TASK: For the material that follows, state the number of lines where "folder" occurs, and add nothing.
+++ DATASET EXTRACT
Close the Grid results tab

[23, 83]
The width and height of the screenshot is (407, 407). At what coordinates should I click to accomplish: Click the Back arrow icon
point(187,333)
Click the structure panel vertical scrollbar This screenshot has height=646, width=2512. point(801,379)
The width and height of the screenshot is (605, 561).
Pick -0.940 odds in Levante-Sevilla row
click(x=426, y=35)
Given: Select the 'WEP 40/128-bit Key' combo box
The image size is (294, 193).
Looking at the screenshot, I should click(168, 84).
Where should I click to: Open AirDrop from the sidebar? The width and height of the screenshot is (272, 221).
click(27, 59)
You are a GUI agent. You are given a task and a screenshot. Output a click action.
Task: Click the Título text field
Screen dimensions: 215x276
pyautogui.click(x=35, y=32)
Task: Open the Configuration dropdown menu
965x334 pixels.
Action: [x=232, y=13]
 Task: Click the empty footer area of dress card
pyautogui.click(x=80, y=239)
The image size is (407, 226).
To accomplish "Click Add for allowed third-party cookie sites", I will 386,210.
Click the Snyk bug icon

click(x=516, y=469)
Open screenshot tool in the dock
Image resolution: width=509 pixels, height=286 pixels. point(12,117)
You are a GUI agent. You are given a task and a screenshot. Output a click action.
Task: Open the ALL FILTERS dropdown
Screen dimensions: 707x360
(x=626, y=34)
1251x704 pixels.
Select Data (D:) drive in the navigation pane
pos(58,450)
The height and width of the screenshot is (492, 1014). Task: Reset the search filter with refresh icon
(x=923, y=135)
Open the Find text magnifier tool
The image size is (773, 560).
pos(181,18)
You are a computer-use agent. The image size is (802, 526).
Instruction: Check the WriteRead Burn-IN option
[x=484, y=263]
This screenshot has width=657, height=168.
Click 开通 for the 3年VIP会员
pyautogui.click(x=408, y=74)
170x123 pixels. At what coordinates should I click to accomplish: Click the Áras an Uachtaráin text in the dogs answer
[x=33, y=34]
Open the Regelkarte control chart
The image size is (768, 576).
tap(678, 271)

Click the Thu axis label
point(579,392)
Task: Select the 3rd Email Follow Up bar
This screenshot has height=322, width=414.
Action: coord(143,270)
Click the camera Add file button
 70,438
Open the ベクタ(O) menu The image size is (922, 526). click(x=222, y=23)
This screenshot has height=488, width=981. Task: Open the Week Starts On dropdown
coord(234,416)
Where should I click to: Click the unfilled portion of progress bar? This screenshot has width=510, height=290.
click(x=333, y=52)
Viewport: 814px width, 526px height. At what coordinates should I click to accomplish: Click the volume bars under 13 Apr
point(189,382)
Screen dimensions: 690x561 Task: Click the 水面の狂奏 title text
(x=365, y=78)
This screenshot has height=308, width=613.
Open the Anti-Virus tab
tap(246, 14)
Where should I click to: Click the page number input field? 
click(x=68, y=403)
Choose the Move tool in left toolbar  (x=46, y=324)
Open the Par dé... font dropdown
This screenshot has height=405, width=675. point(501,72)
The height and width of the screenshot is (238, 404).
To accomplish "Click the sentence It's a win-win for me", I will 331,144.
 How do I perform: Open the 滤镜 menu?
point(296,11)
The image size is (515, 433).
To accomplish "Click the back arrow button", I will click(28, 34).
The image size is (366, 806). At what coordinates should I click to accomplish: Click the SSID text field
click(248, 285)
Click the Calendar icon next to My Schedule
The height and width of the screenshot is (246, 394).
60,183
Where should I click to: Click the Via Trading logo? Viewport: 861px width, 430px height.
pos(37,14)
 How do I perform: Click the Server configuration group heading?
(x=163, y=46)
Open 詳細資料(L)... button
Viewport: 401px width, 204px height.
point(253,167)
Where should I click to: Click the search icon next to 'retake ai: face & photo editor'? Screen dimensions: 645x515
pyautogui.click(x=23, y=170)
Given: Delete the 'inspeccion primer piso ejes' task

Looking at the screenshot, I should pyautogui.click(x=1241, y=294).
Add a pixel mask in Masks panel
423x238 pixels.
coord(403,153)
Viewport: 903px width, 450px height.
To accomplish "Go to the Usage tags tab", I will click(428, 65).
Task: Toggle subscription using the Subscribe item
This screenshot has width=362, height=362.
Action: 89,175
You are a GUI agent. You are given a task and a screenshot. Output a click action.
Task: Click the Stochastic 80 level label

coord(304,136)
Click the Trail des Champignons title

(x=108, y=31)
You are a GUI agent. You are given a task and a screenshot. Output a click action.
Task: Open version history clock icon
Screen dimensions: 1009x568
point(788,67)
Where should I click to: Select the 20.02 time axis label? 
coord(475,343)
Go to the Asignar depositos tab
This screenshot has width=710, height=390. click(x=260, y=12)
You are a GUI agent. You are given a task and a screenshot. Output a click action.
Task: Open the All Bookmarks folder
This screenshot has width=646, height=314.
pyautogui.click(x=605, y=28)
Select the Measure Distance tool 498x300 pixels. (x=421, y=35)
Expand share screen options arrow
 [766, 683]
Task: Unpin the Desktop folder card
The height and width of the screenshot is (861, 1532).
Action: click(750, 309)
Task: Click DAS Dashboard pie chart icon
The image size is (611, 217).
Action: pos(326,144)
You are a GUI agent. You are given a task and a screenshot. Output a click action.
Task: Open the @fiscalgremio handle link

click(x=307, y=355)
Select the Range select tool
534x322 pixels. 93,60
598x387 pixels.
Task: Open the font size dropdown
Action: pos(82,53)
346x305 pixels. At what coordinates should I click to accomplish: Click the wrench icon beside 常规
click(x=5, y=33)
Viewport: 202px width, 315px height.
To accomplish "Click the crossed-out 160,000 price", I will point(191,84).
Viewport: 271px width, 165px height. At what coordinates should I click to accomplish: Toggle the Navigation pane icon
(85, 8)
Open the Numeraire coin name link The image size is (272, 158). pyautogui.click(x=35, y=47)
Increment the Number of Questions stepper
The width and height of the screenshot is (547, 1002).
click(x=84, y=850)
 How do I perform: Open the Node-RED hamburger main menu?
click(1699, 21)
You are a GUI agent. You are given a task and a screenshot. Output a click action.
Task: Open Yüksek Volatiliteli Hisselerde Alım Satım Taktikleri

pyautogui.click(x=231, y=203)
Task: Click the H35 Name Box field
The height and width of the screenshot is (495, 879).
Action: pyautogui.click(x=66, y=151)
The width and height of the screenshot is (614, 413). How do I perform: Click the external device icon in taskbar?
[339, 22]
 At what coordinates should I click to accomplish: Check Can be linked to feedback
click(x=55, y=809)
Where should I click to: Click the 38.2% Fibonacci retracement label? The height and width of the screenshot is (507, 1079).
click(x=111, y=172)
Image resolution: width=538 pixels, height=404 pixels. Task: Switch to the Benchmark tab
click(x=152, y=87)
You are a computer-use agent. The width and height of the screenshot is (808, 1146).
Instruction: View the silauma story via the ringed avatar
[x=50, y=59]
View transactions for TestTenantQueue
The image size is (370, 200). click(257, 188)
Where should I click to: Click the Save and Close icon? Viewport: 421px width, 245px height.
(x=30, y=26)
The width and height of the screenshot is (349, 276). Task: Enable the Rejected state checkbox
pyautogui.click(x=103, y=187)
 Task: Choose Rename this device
++++++
WRITTEN RESPONSE: 2